= South Devon =

Southern part of Devon, England

Ordnance Survey Half-inch Sheet 36: South Devon, published 1925

South Devon is the southern part of Devon, England. Because most of Devon's population centres lie on the coasts, the county is often divided informally into North Devon and South Devon.

There is no single official definition of the region. Narrow definitions of "South Devon" might refer to parts of Devon south of Exeter and Dartmoor, including some or all of Plymouth, Torbay and the districts of South Hams, West Devon and Teignbridge. More expansive definitions may also include all or parts of East Devon, which includes the seaside resort Exmouth and the Georgian town of Sidmouth.

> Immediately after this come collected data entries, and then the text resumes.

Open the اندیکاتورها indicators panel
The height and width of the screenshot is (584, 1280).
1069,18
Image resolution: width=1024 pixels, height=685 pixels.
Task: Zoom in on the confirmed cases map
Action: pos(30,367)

== Specific uses of the term ==
Natural England defines a natural region of South Devon, National Character Area 151. The area is bounded by the River Tamar in the west, the coastline from Plymouth to Torquay in the south, and the southern boundary of Dartmoor in the north. Either side of Dartmoor it reaches as far north as Chillaton in the west and Chudleigh and Bovey Tracey in the east. Adjacent natural regions are the Cornish Killas to the west of the Tamar Valley, The Culm to the northwest and the Devon Redlands to the northeast.

The South Devon parliamentary constituency includes parts of the Torbay and South Hams districts.

South Devon National Landscape covers a largely coastal strip from Jennycliff Bay in the south of Plymouth to Berry Head in the south of Torbay, encompassing a large part of South Hams.

Visit South Devon, a membership organisation promoting tourism on behalf of local businesses, covers the areas of East Devon, Mid Devon, Teignbridge and South Hams.

==Geography==
The landscape of South Devon consists of rolling hills dotted with small towns, such as Dartmouth, Ivybridge, Kingsbridge, Salcombe, and Totnes. The towns of Torquay and Paignton are the principal seaside resorts on the south coast. Another notable feature is the coastal railway line between Newton Abbot and the Exe Estuary: the red sandstone cliffs and sea views are very dramatic and in the resorts railway line and beaches are very near.